Posted September 10, 2019
richlind33: That is an illusion. Money *can* help to facilitate human endeavor, but it can also be used to enslave people.
The great deficiency of materialism is that it kills everything that isn't greed-based. It renders everything a commodity, including life itself, and this is why we cannot overcome problems like human trafficking, ultra-extreme economic disparity, or war. People who have power care nothing about human rights because life has no innate value. It's value, like every other commodity, is determined solely on the basis of how much it can be bought or sold for, or it's usefulness. So hobbyists have the exact same value that human subsistence does -- none.

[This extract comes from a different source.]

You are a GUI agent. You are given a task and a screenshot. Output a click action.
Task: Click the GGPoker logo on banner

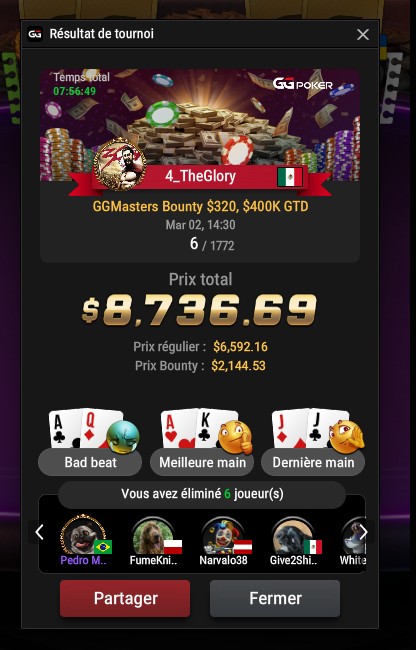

scientiae: You are both correct; the fault lies not with your emotional perspectives, but with the limitations of our mode of interlocutory rationalization, which can only be ameliorated with judicious metacognition. The great deficiency of materialism is that it kills everything that isn't greed-based. It renders everything a commodity, including life itself, and this is why we cannot overcome problems like human trafficking, ultra-extreme economic disparity, or war. People who have power care nothing about human rights because life has no innate value. It's value, like every other commodity, is determined solely on the basis of how much it can be bought or sold for, or it's usefulness. So hobbyists have the exact same value that human subsistence does -- none.
Some thoughts for you on human value & the price of a Kant.
Human use symbolic models to moderate their perception of the non-linear universe we live in. Models are generalizations and all generalizations are wrong. A generality is a heuristic that abstracts universal trend and obscures detail; since nothing is universally true there is always a contrary fact to any generalization, so the observation is only good for prima facie determination and not for an absolute reckoning. Fritz Perls established (1951) the concept of Gestalt mindfulness (be alive to every minute in your physical world; don’t live in abstractions).*
Or, to put it another way, it’s like General Rommel’s famous Fingerspitzengefühl ability (his instantaneous battlefield cognizance), rather than a deliberate legal assessment. A coup l’œil where one conceives a reliable snapshot of a given situation, which is what Gladwell (2005) identified as a cognitive “blink”. (This is much of what differs in human cognition from the artificial; we have a chunk of cerebellar wetware that processes perceptions in parallel to determine situational awareness.)
Since no generalization is perfect, the sociological argument against money exposes the frayed edge of commerce. (A fractal boundary between the real universe and virtual creation that exists both within and between human shared (un-) consciousness.)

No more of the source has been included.